Dienstag, am 20. Oktober 1942. Abends.

Herzensschätzelein! Du!! Einziggeliebter!

Du! Ich bin ja den ganzen Tag über schon so voller Freude und Glück, ach Du! Denke doch: 3 Boten sind gekommen! 3 liebe Boten von Dir, mein Herz! Du! Ich danke Dir so sehr! Wie hast Du lieb und fleißig an mich gedacht, Schätzelein! Bei aller Unruhe und Unbequemlichkeit einer solchen Reise. Ach, darum bin ich Dir für jedes Wort doppelt dankbar. Du! Alle 3 Boten sind am 16. X. abgestempelt, sind doch so fein pünktlich gekommen, ja?

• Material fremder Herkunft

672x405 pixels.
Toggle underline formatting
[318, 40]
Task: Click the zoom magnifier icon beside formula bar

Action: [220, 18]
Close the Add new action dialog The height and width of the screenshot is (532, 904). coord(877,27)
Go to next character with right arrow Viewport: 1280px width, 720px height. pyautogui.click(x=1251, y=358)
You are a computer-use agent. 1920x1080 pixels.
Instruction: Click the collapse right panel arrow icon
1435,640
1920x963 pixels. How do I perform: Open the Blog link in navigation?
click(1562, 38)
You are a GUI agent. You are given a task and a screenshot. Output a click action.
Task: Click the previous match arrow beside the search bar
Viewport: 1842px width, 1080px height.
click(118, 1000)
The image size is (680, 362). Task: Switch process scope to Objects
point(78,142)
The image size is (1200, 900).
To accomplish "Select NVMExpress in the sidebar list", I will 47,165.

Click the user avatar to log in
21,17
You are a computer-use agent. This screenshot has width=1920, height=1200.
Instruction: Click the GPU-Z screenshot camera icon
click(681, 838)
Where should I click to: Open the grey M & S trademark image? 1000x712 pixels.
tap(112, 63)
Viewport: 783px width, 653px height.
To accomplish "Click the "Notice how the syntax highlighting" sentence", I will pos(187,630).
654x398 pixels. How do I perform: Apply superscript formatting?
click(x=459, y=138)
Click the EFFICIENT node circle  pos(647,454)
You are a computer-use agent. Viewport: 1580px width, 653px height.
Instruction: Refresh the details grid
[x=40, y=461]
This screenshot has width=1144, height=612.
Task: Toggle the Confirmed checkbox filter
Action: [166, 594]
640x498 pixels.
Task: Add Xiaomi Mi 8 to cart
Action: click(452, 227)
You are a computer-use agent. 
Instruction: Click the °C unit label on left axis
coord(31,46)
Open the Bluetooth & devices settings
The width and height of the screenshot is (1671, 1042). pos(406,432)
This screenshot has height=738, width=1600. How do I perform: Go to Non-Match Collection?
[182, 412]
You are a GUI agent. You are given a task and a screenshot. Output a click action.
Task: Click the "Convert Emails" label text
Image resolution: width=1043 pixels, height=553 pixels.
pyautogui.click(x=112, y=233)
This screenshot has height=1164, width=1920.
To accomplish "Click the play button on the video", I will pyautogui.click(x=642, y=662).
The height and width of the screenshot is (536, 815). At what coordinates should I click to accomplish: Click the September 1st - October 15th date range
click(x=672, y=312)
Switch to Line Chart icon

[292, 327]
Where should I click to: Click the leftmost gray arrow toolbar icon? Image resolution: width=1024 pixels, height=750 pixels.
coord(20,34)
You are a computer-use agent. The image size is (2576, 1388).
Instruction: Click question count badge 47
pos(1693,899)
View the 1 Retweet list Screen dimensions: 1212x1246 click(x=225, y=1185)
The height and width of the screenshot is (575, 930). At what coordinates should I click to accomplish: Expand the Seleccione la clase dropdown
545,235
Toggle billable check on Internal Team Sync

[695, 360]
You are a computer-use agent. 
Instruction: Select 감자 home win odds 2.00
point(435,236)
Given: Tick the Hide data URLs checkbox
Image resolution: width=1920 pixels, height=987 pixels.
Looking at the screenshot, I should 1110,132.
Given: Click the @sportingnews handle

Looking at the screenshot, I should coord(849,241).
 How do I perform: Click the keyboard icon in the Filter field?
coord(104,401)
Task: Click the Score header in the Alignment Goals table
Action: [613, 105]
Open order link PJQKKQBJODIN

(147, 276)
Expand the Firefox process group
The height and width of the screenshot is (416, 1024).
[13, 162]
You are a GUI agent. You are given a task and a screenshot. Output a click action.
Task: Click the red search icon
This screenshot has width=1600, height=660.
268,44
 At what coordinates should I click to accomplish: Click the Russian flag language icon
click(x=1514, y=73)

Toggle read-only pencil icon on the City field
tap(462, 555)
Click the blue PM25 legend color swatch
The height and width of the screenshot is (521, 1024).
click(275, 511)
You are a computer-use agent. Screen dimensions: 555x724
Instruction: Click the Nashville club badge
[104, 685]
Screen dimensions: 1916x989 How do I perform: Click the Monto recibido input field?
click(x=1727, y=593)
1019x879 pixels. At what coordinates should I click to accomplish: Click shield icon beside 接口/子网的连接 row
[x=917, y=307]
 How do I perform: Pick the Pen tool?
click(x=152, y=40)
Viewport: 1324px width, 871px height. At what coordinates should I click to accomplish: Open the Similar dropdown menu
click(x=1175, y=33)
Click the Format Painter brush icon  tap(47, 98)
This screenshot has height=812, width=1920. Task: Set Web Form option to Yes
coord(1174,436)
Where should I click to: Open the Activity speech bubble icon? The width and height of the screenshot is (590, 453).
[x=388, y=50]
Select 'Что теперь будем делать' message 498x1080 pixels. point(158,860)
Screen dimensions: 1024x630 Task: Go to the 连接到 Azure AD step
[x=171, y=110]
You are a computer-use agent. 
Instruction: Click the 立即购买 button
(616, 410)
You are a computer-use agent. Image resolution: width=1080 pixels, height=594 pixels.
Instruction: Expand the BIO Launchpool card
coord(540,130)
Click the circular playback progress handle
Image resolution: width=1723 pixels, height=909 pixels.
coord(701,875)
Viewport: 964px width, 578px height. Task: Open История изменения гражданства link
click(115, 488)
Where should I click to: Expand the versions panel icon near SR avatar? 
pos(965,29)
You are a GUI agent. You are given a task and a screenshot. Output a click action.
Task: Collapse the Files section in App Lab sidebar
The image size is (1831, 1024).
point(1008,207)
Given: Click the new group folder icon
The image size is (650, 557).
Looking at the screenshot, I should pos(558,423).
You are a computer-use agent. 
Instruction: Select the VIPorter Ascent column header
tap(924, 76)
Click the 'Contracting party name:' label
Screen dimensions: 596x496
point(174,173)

Ich hätte heute noch nicht gerechnet, [e]rst am Donnerstag etwa, weil ich annahm, daß Du außer Wien nun erst wieder in S. [sic] zum schreiben [sic] kämest. Umso schöner ist’s! Ist doch nun die Spanne bis zum nächsten Brief verkürzt! Du glaubst ja nicht, wie ich mich immer sehne nach einem Wort von Dir. Ach, wie ich warte auf das Zeichen von Deiner lieben Hand.

Du! Dir ergeht’s ja ebenso, mein Schätzelein! Ach – es ist doch, weil wir uns so unendlich liebhaben müssen! Sooooo lieb!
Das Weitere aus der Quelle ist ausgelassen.